Many questions can be answered by just storing a set of numerical ids into a field, whereas some questions require additional data such as total amount of money or time spent on a specific item. The first dataset can apply filters like "tourists who visited Paris" but the former can filter for "tourists who spent more than two days in Paris". Also the first one can only aggregate "most frequently visited restaurants of tourists who visited a museum in Paris", but the second one can aggregate "restaurants with most money spent by tourists who stayed in Paris for just one day". The first one is a lot simpler to implement and query in Elasticsearch as it directly supports multiple values on a field, the second one requires nested documents such as {"location_id": 123, "location_type": "city", "money_spent": 123.4, "time_spent": 17.5}. Note that this data model does not record the order in which the cities were visited, but can easily be handled by having prev_location_id and next_location_id fields. On some domains a graph database could be more suitable option than others.
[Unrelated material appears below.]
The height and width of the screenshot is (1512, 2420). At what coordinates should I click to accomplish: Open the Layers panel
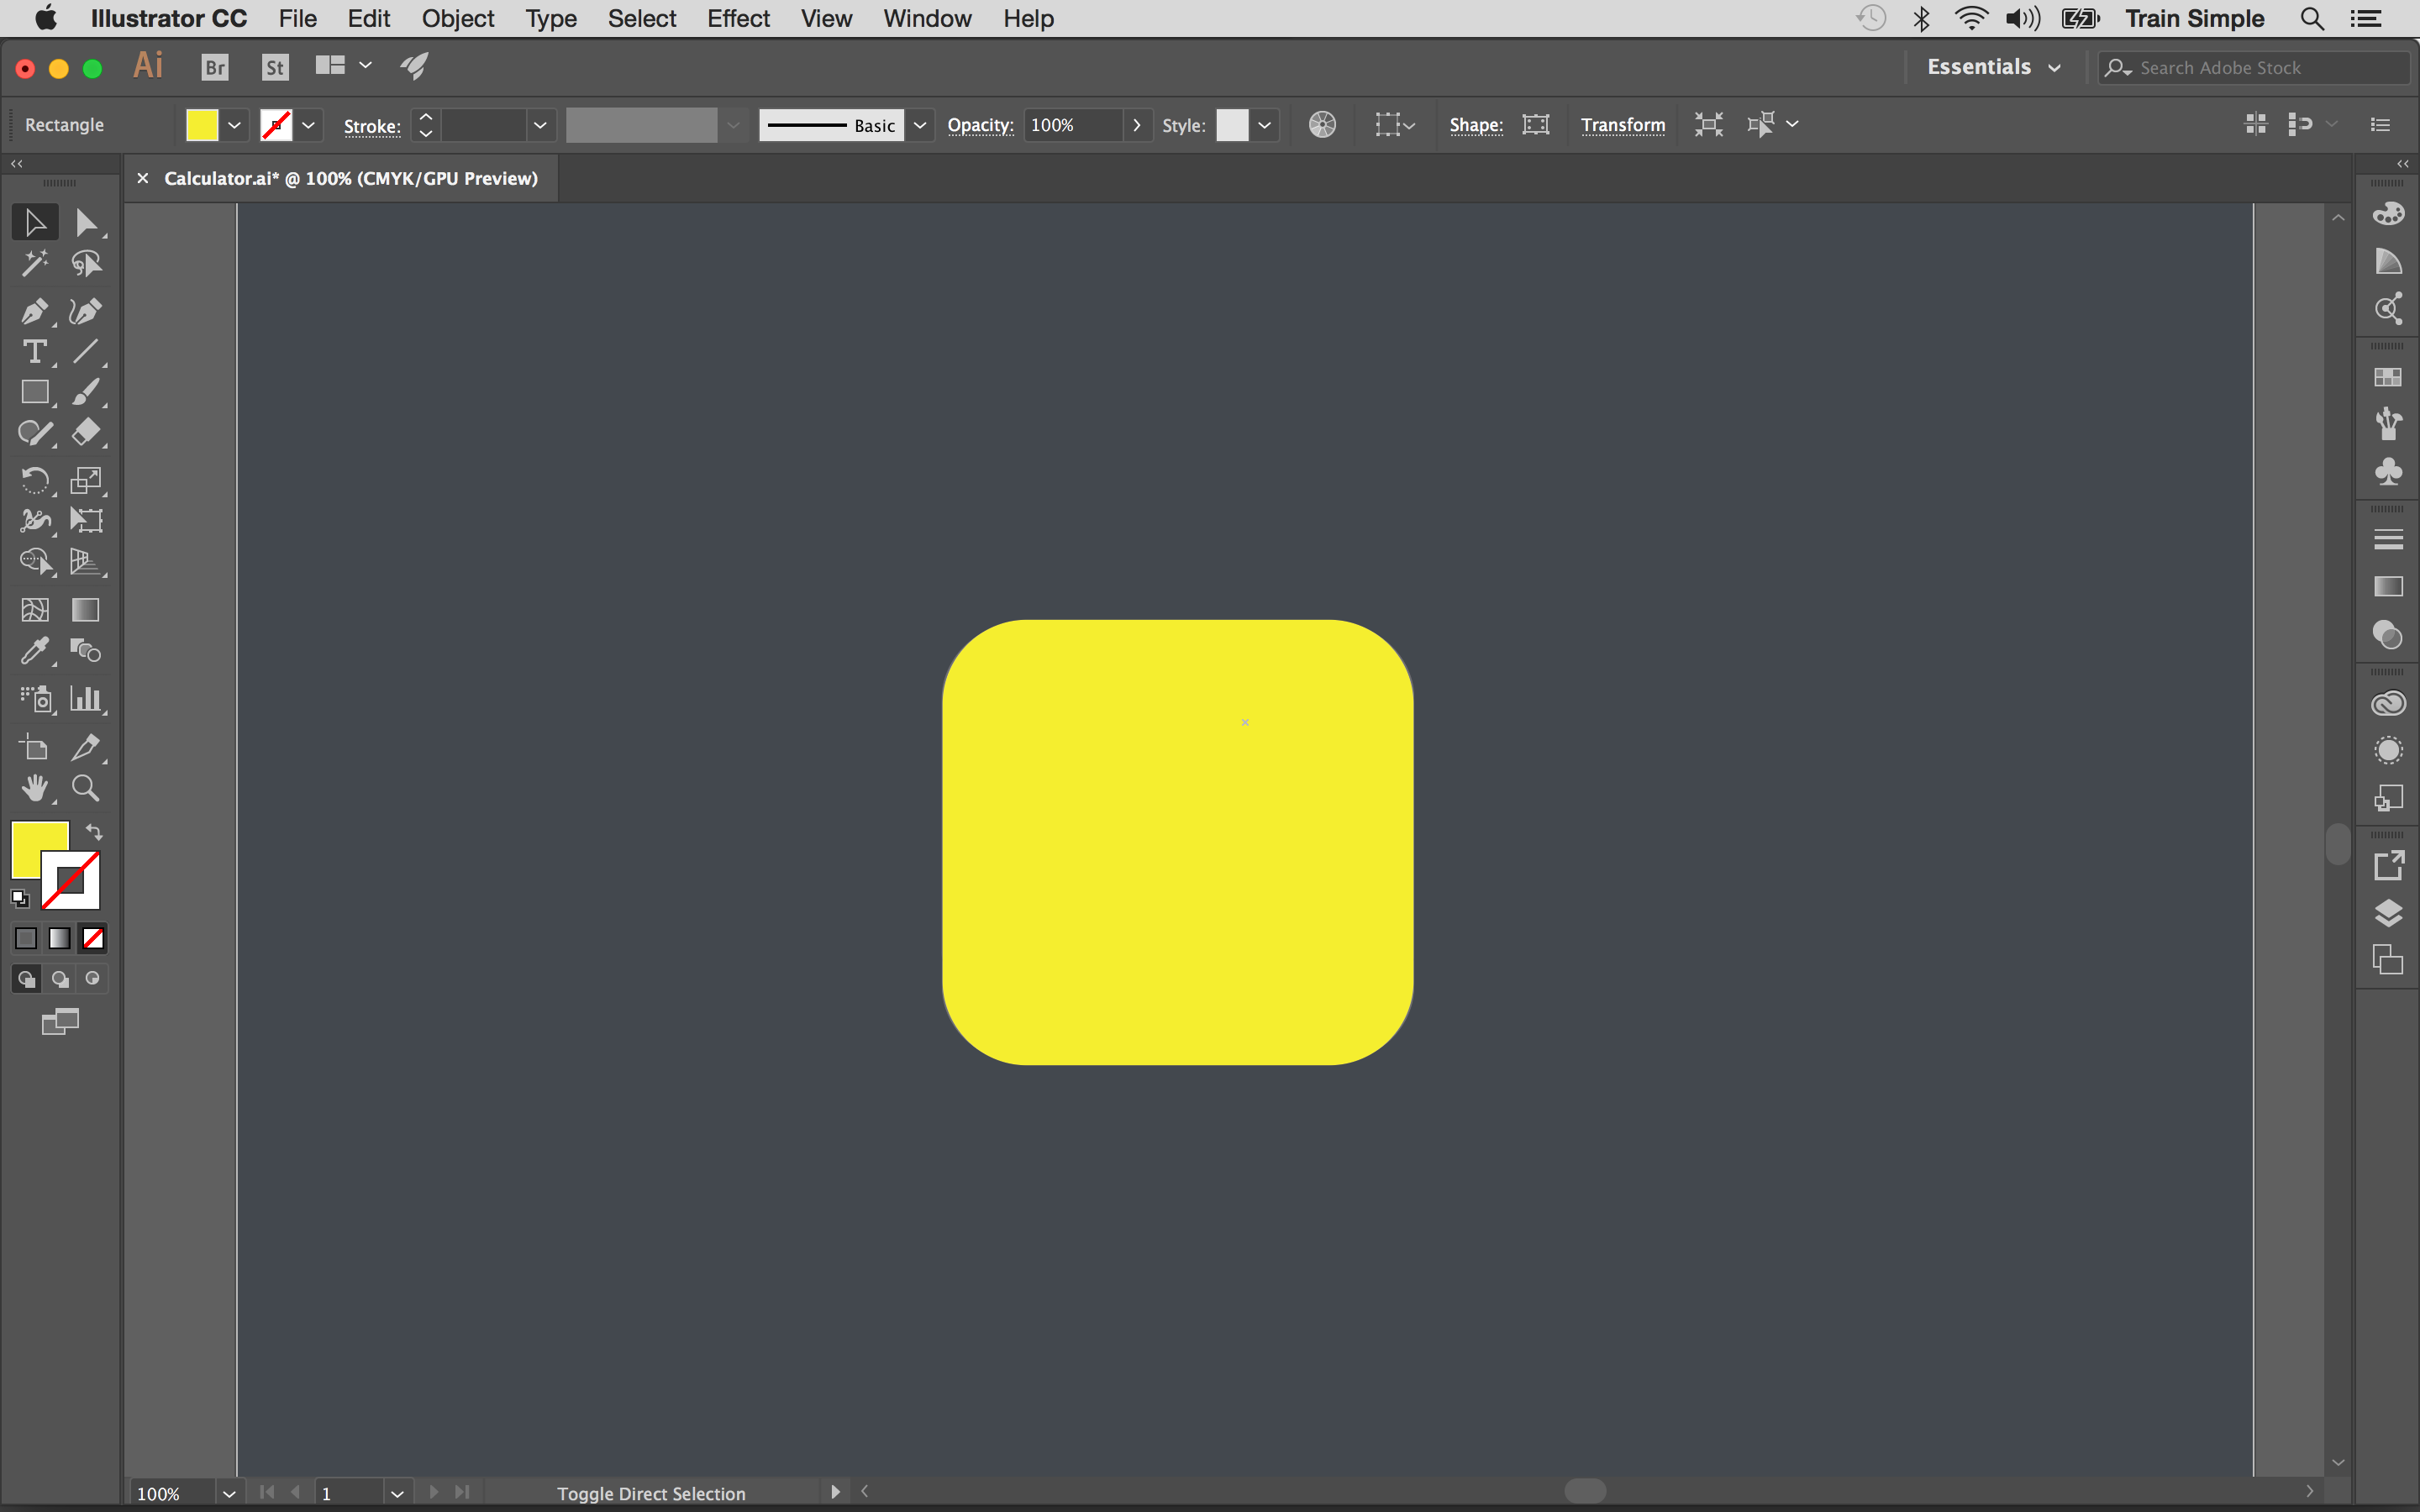point(2388,913)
Naturally you should store top-level aggregates directly to the root document, such as total_money_spent and total_time_spent. They have minimal effect on data size but greatly simplify filtering and aggregations. Also at the time of writing Kibana does not seem to support nested aggregations (discussion at Github). I would also store other types of information such as the number of cities and POIs visited, and fields which can assumed to be static such as number of tourists and their nationalities.
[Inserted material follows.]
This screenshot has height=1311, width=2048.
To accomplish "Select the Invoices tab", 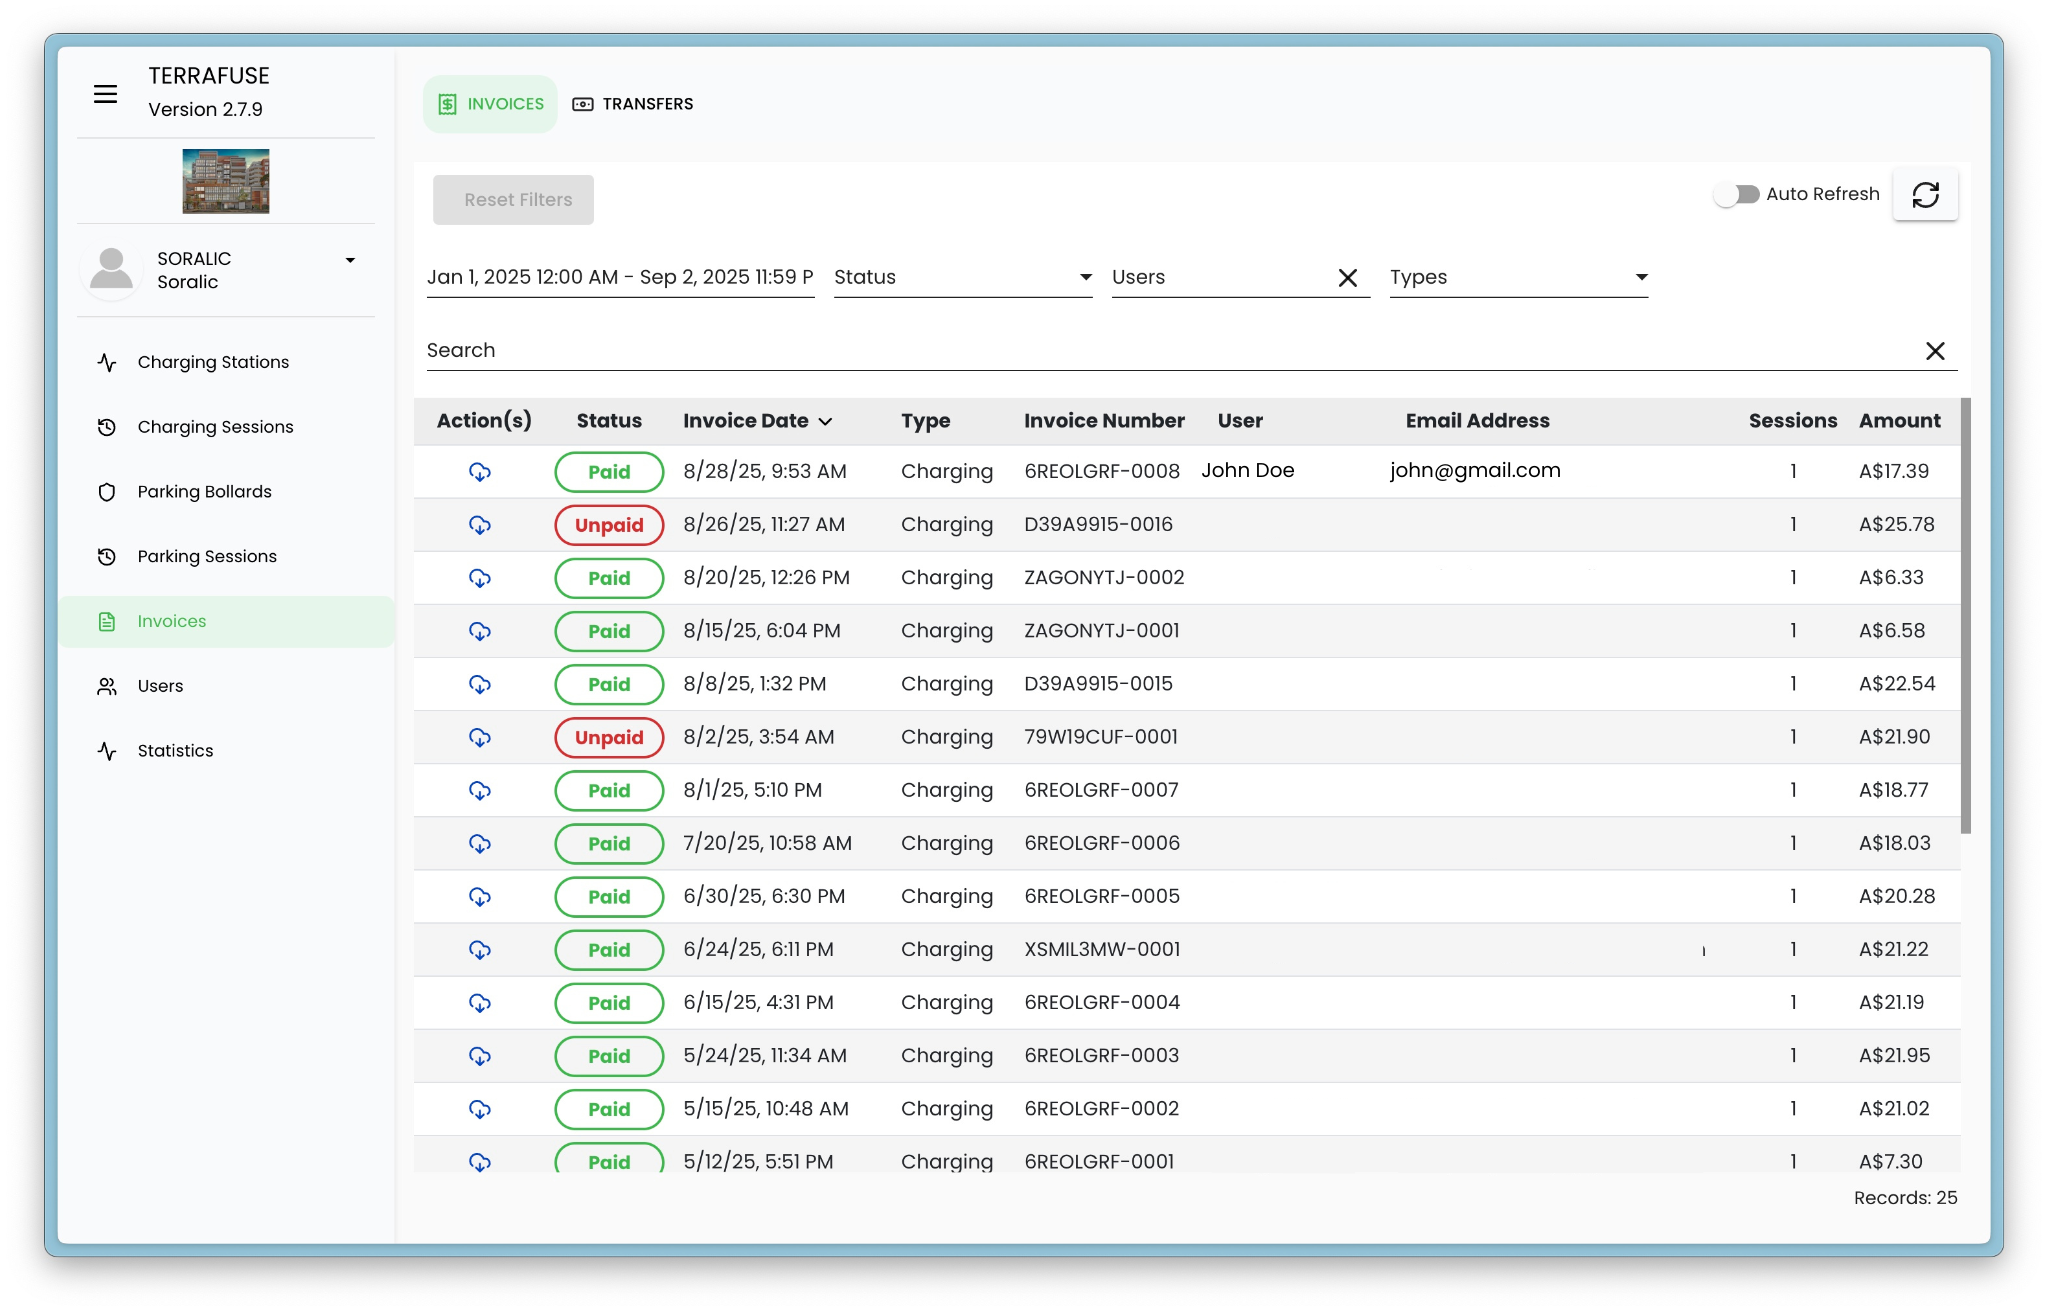I will (x=491, y=104).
An other important topic is how to model hierarchical nature of the data. For example we have the geographical dimension with the location itself (ideally an integer id), its street, region of city, city, region of country, country, region of continent and the continent itself. A straight-forward option is a pure coordinates-based one, which has implicit regional hierarchy as defined by the geohash prefix aggregation. It can create cool heat-maps at desired resolution but loses the explicit information on data's hierarchy. On some use cases a pie diagram with two or more levels of hierarchy might be an useful representation, for example to see the percentage of time spent on most popular cities, and for each city the percentage of time spent on each type of attraction. This is made possible by simply adding parent_location_id to each sub-document.